• **ACTIVITY**: Only one span is wanted from the lines below: from the one with "Screen dimensions: 1871x894" up to and including the one with "Given: Open the". Copy it exactly, without images.

___ INFORMATION

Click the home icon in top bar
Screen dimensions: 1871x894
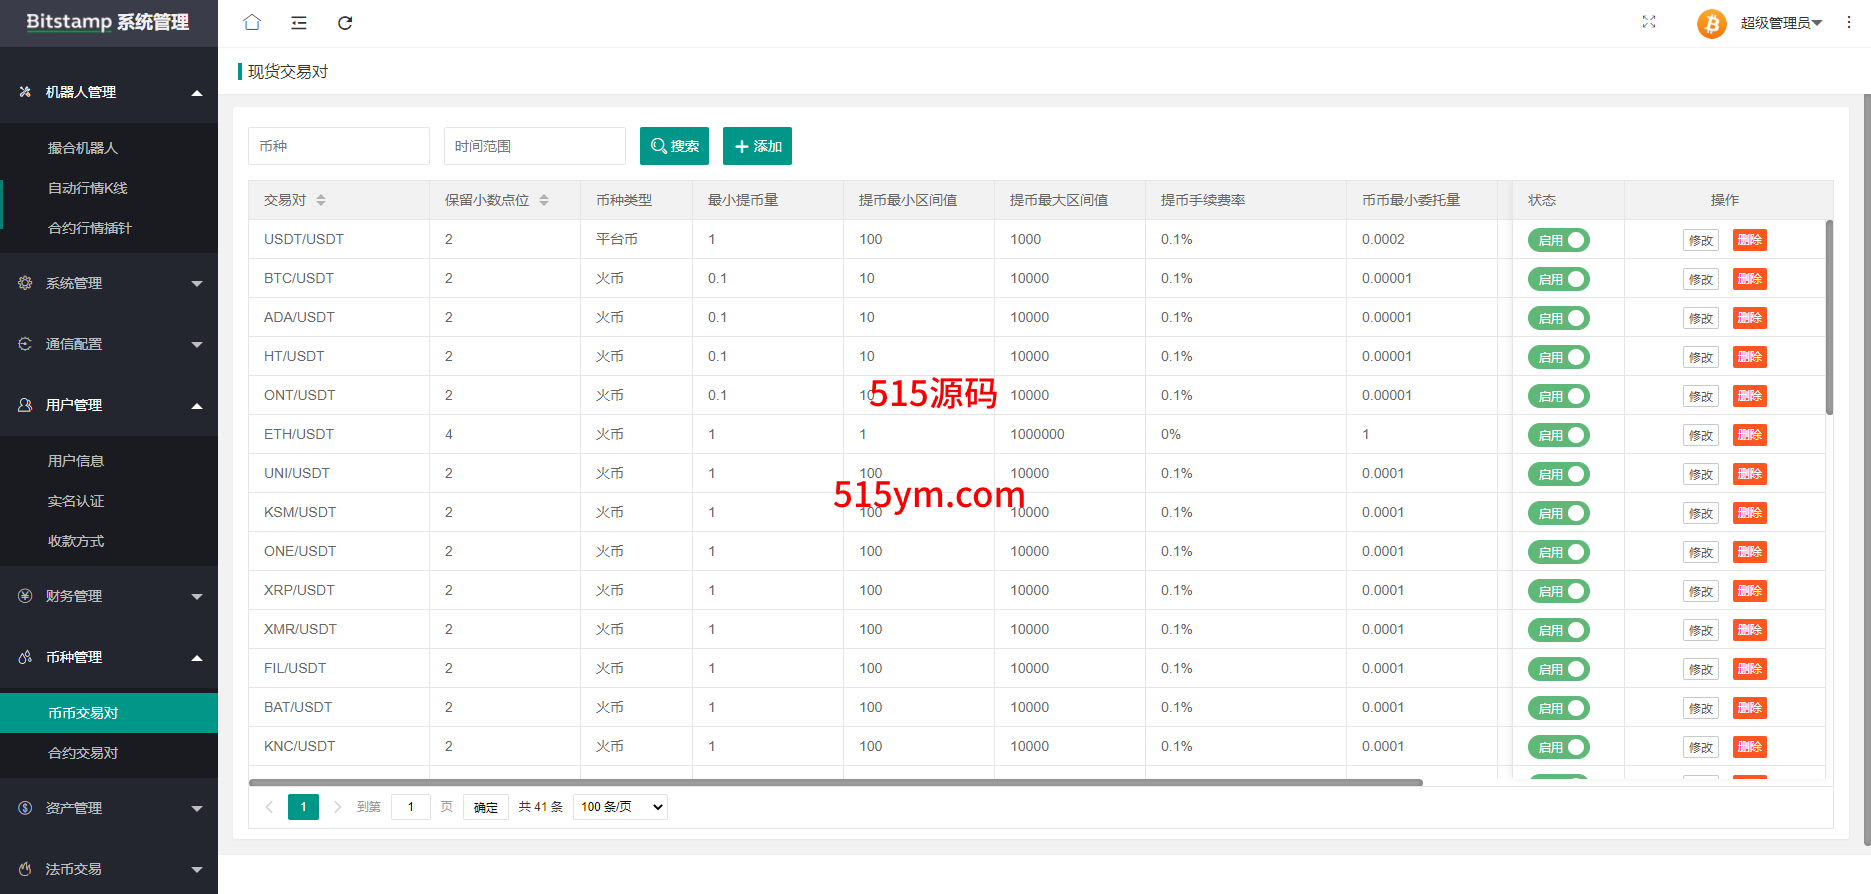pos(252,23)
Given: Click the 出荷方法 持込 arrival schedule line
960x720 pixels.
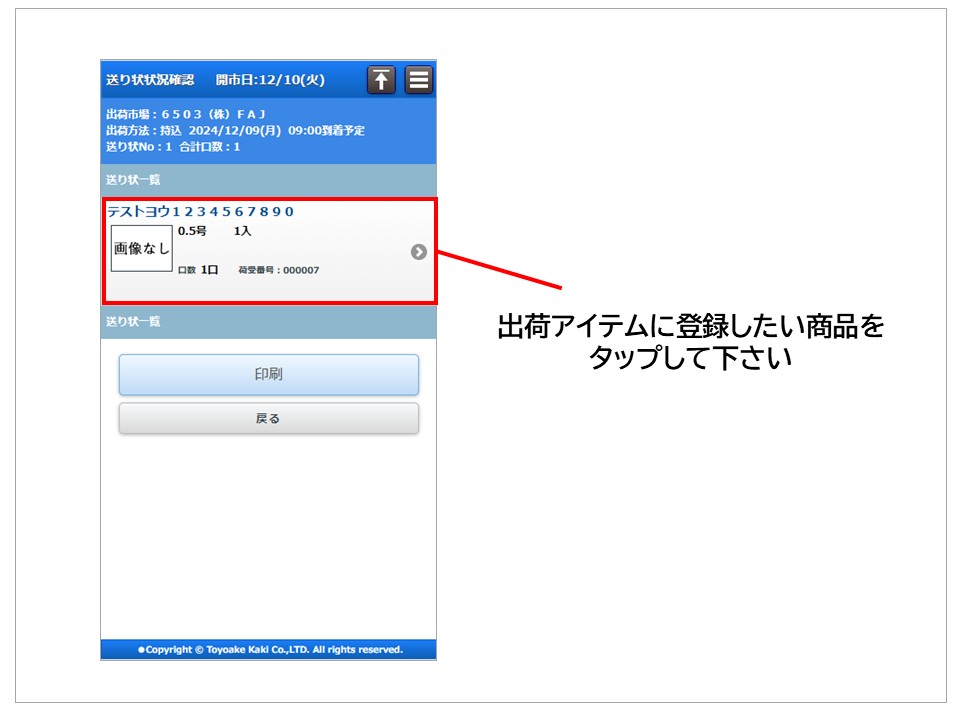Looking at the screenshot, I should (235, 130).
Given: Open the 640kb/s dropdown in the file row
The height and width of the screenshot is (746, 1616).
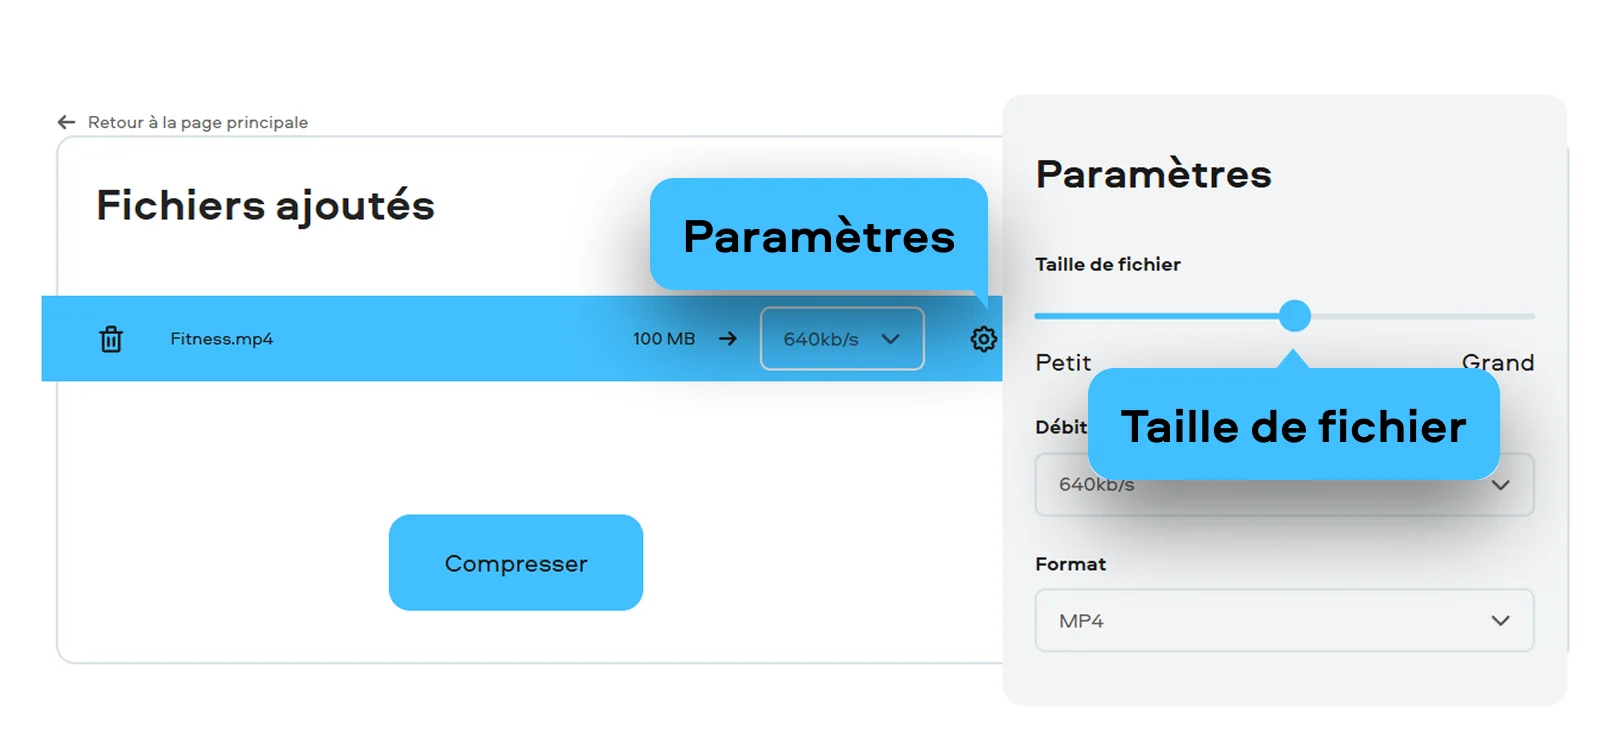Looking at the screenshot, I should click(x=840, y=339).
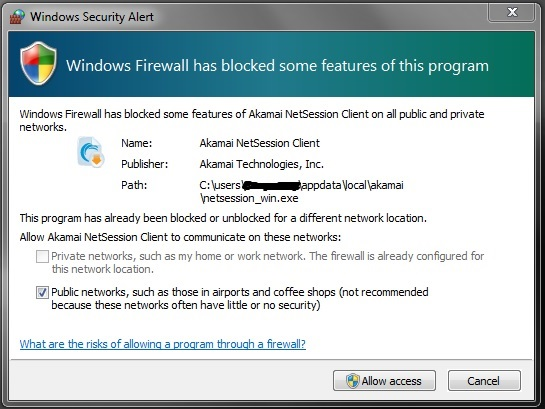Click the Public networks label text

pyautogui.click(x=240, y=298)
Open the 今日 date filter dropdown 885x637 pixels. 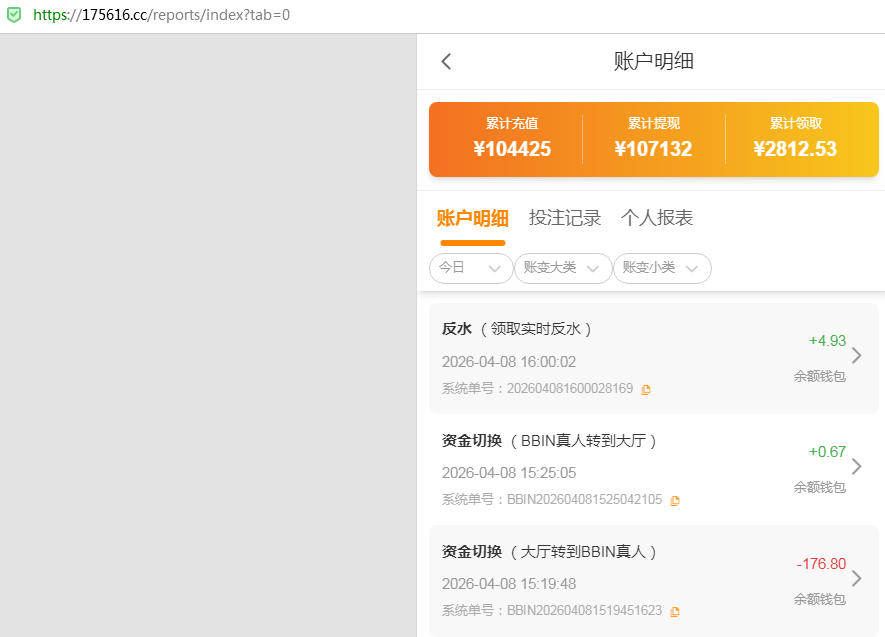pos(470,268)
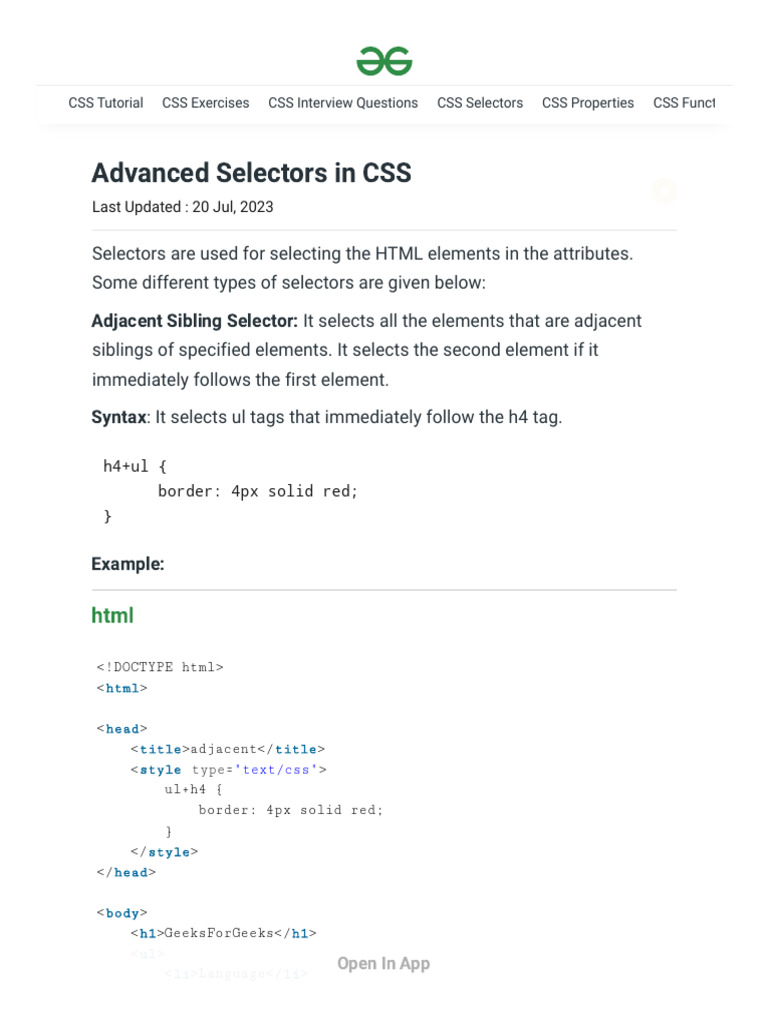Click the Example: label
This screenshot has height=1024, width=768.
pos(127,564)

______

• **RESPONSE BELOW**:
Screen dimensions: 1871x894
pos(252,23)
Given: Click the 出荷方法 持込 arrival schedule line
960x720 pixels.
Looking at the screenshot, I should (235, 130).
Given: Open the 640kb/s dropdown in the file row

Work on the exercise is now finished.